A number of battery-electric tractors have already been developed on the way to zero-emission agriculture (ZEM). However, universal use is prevented by the fact that the requirements in terms of range, operating time, refueling time and weight are only partially met. In the preliminary FCTRAC project, a fuel cell-electric tractor was therefore developed and successfully subjected to extensive use. As part of this project, a so-called BioH2Module was developed on the infrastructure side, which enables hydrogen to be produced from biogenic gases such as product gas, biogas or sewage gas. The entire system confirmed its functionality very impressively. From the experience and knowledge gained, further steps and measures can now be derived for the path towards zero-emission mobility: For rapid introduction and dissemination, robust and more cost-effective solutions are required on the tractor side. In this respect, an H2 combustion engine offers ideal conditions.

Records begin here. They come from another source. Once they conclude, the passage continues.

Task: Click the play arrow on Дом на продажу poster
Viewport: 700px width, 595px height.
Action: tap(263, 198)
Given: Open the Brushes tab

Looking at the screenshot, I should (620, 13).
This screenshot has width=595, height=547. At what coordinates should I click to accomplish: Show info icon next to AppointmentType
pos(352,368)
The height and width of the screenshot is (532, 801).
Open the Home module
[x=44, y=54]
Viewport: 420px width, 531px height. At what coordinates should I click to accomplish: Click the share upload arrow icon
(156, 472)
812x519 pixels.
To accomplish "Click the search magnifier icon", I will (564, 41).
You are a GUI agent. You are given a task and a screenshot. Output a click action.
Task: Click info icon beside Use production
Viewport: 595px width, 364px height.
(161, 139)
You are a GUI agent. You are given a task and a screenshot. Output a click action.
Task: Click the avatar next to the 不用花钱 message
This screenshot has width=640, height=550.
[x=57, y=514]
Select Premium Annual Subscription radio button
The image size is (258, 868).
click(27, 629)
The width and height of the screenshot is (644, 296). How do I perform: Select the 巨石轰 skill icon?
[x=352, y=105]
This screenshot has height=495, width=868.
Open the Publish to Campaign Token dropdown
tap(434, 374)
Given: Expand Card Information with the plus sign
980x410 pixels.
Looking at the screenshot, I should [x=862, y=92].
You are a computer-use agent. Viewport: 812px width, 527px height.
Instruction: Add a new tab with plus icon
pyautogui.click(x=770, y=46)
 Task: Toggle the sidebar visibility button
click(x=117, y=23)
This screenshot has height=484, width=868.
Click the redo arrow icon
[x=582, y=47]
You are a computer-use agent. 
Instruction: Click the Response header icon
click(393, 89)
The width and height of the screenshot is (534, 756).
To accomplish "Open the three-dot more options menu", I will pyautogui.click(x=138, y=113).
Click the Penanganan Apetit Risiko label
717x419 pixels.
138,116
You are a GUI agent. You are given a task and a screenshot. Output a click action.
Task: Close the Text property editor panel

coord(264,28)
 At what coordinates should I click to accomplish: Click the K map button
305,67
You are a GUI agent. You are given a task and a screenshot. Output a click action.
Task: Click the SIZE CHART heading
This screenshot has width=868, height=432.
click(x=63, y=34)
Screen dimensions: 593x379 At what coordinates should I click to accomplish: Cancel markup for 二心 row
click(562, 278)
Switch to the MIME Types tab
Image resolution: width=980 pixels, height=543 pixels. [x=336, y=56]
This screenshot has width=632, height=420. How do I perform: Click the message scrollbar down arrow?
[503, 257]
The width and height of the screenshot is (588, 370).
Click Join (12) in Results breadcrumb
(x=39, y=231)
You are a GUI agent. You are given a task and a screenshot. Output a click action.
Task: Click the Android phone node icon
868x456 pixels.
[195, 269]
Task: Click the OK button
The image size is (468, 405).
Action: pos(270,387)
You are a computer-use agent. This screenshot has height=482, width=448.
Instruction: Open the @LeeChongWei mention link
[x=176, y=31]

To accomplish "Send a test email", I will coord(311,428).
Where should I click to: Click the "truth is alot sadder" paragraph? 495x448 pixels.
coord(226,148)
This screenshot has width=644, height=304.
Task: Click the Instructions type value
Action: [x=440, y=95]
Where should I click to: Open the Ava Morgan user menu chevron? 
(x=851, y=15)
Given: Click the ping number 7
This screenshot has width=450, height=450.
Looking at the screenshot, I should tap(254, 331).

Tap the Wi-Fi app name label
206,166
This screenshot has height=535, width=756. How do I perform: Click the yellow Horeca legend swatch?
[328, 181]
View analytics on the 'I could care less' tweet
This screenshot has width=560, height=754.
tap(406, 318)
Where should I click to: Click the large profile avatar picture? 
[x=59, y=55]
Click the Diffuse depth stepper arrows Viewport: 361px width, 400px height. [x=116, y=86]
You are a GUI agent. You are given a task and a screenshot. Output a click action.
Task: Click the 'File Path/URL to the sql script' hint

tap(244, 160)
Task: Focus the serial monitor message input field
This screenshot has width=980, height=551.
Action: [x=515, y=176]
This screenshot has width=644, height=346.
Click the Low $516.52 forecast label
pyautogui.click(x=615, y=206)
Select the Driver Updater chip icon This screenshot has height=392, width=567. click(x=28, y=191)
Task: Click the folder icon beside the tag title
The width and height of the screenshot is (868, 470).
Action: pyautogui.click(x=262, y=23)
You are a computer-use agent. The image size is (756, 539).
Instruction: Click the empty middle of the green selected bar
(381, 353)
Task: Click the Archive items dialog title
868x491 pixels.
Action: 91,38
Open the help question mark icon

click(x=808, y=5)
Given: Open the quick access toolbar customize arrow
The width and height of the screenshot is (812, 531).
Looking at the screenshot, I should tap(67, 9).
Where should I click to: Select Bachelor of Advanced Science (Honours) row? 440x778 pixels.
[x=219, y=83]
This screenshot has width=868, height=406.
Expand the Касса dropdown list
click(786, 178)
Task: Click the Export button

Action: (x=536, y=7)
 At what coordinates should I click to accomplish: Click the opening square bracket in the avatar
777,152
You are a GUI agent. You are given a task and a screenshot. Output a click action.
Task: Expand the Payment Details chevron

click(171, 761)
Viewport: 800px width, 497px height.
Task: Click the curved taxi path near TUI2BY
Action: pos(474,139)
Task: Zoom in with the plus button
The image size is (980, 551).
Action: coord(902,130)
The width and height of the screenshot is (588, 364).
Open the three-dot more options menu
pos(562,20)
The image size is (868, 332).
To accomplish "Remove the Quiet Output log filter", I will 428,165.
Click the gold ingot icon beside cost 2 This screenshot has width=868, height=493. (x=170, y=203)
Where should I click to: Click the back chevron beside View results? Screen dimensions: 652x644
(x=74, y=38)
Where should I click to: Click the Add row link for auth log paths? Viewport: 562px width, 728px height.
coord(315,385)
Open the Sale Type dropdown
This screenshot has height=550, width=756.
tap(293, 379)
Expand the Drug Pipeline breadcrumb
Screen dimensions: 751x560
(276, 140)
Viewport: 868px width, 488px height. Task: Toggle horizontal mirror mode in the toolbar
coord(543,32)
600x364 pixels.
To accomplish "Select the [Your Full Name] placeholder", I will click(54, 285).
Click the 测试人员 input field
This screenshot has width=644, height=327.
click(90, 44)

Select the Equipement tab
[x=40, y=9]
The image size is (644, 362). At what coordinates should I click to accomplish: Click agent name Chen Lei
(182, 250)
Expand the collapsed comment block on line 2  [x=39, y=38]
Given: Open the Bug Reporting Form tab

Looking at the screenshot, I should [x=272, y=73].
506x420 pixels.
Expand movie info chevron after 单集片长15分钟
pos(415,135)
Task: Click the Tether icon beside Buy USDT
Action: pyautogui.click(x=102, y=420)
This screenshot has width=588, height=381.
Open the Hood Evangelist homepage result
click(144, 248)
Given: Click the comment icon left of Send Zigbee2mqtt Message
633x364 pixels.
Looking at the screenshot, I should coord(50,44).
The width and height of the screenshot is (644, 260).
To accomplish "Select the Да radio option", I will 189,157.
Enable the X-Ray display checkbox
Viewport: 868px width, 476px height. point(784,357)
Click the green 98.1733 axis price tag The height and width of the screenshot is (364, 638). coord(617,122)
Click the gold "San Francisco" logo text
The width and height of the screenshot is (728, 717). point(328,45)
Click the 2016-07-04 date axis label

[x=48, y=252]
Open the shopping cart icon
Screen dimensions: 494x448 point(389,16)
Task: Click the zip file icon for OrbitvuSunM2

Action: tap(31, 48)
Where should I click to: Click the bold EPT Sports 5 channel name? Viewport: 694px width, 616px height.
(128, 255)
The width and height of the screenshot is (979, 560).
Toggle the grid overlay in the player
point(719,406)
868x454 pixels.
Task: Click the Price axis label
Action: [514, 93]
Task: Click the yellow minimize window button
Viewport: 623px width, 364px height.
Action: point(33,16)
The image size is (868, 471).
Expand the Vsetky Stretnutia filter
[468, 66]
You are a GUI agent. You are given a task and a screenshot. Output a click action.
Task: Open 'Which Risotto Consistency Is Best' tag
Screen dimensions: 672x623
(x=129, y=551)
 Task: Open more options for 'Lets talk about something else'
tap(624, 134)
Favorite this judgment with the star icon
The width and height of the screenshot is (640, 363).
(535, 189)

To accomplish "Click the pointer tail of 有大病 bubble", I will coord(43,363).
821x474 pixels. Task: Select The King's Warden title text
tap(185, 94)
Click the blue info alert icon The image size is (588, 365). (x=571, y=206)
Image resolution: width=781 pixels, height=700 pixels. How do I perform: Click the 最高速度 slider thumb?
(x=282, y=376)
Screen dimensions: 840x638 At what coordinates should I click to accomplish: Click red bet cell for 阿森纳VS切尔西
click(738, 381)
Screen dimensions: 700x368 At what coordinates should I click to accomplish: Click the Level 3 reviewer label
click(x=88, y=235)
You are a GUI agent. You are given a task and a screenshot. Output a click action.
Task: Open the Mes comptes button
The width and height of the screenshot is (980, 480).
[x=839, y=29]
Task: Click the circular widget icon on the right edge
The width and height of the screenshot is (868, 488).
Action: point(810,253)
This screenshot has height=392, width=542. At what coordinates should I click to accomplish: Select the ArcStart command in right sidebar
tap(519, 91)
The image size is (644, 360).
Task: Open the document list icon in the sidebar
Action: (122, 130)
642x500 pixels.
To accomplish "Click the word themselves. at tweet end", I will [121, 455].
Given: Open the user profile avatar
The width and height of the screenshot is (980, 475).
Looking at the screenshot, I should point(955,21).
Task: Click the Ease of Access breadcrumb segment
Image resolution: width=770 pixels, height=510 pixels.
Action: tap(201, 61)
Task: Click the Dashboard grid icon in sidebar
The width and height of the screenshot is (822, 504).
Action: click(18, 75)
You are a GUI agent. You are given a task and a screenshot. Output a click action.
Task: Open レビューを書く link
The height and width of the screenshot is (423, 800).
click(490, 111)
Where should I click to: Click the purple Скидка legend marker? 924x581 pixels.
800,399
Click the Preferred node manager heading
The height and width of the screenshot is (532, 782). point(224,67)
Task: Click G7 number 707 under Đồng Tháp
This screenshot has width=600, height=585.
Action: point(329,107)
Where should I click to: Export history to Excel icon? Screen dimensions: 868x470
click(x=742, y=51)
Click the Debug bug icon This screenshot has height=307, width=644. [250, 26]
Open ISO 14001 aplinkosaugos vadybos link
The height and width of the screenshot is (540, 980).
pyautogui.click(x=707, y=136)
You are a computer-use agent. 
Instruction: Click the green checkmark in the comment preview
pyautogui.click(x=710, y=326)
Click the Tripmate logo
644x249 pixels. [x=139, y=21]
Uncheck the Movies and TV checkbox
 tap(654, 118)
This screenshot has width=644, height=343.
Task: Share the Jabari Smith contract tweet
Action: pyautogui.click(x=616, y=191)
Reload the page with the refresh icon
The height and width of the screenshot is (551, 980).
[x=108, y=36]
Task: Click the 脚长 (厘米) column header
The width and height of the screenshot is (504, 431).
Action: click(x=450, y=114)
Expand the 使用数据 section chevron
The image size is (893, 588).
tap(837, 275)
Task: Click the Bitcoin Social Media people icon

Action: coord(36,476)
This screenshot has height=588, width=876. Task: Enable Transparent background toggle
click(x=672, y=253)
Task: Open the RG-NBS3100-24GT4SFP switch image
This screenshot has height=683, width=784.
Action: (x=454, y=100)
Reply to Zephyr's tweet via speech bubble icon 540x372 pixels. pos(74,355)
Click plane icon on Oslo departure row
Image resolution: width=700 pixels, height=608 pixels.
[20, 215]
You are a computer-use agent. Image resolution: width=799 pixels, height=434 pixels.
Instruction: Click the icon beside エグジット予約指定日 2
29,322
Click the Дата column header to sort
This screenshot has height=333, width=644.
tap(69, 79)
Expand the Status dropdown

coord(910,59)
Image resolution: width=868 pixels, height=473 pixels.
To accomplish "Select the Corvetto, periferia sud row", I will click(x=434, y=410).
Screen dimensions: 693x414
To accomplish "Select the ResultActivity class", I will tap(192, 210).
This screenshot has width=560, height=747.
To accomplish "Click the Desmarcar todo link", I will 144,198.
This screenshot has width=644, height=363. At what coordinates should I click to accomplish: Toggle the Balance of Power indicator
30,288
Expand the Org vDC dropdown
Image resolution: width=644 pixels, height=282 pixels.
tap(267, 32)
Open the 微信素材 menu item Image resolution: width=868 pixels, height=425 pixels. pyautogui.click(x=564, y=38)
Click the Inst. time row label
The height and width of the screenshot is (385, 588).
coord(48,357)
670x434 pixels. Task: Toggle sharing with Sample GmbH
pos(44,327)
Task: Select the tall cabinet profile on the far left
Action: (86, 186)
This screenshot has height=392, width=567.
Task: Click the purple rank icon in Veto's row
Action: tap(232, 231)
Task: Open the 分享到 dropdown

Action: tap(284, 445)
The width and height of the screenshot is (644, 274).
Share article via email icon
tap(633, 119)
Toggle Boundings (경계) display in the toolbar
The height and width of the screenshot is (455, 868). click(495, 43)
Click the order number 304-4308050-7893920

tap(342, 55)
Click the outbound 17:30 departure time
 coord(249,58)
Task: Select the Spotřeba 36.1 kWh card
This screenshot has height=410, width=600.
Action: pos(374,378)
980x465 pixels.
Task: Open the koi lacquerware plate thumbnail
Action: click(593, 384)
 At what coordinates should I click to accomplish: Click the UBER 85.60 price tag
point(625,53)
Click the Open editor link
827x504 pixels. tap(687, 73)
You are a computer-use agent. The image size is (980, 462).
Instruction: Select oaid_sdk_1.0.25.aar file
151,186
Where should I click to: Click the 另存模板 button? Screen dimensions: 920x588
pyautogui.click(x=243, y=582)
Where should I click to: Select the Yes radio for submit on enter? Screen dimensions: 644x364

The use of innovative technologies such as direct H2 injection, hybridization and electrified ancillary units makes sense in order to optimize efficiency and packaging, which makes integrated H2 storage in the vehicle possible. In addition to lower costs, the combustion engine also offers advantages such as simpler cooling, lower requirements for the purity of the hydrogen and no need to separate harmful gases such as ammonia from fertilizers from the ambient air compared to a fuel cell system. In order to comply with a zero emission standard, the aim is to avoid nitrogen oxide emissions - other pollutants are negligible when using hydrogen as fuel. Another innovation to increase efficiency and create space for the H2 storage is the development of an electrically power-split transmission (E-CVT transmission) in conjunction with electrified auxiliary units. In addition to efficiency advantages, the E-CVT transmission offers a range of hybrid functions up to electric driving with a high-voltage battery. The electrification of auxiliary units allows control and operation as required as well as degrees of freedom in the package, which not only increases efficiency but also makes storage easier.
In addition to the use of biomass for H2 production, as demonstrated in the preliminary project, there is a strong trend in agricultural operations towards PV systems on roofs and agri-PV systems on green spaces. However, the electrical storage options with batteries are very limited and therefore storing the energy in chemical form by converting it into hydrogen via electrolysis makes sense, as it offers a wide range of applications. The aim is to reduce costs - in the area of H2 filling stations, for example, the 700 bar compressor offers savings potential. The objective of the project is to derive intelligent low-cost approaches such as alternative compressor technologies adapted to the needs of agricultural operations (e.g. metal hydride compressors, electrochemical compressors, cold fill refueling, etc.).
After the tractor and the hydrogen compression and delivery point have been set up, a demonstration operation of the H2 tractor in real operation will take place in the vicinity of the Energy Hub Neusiedl.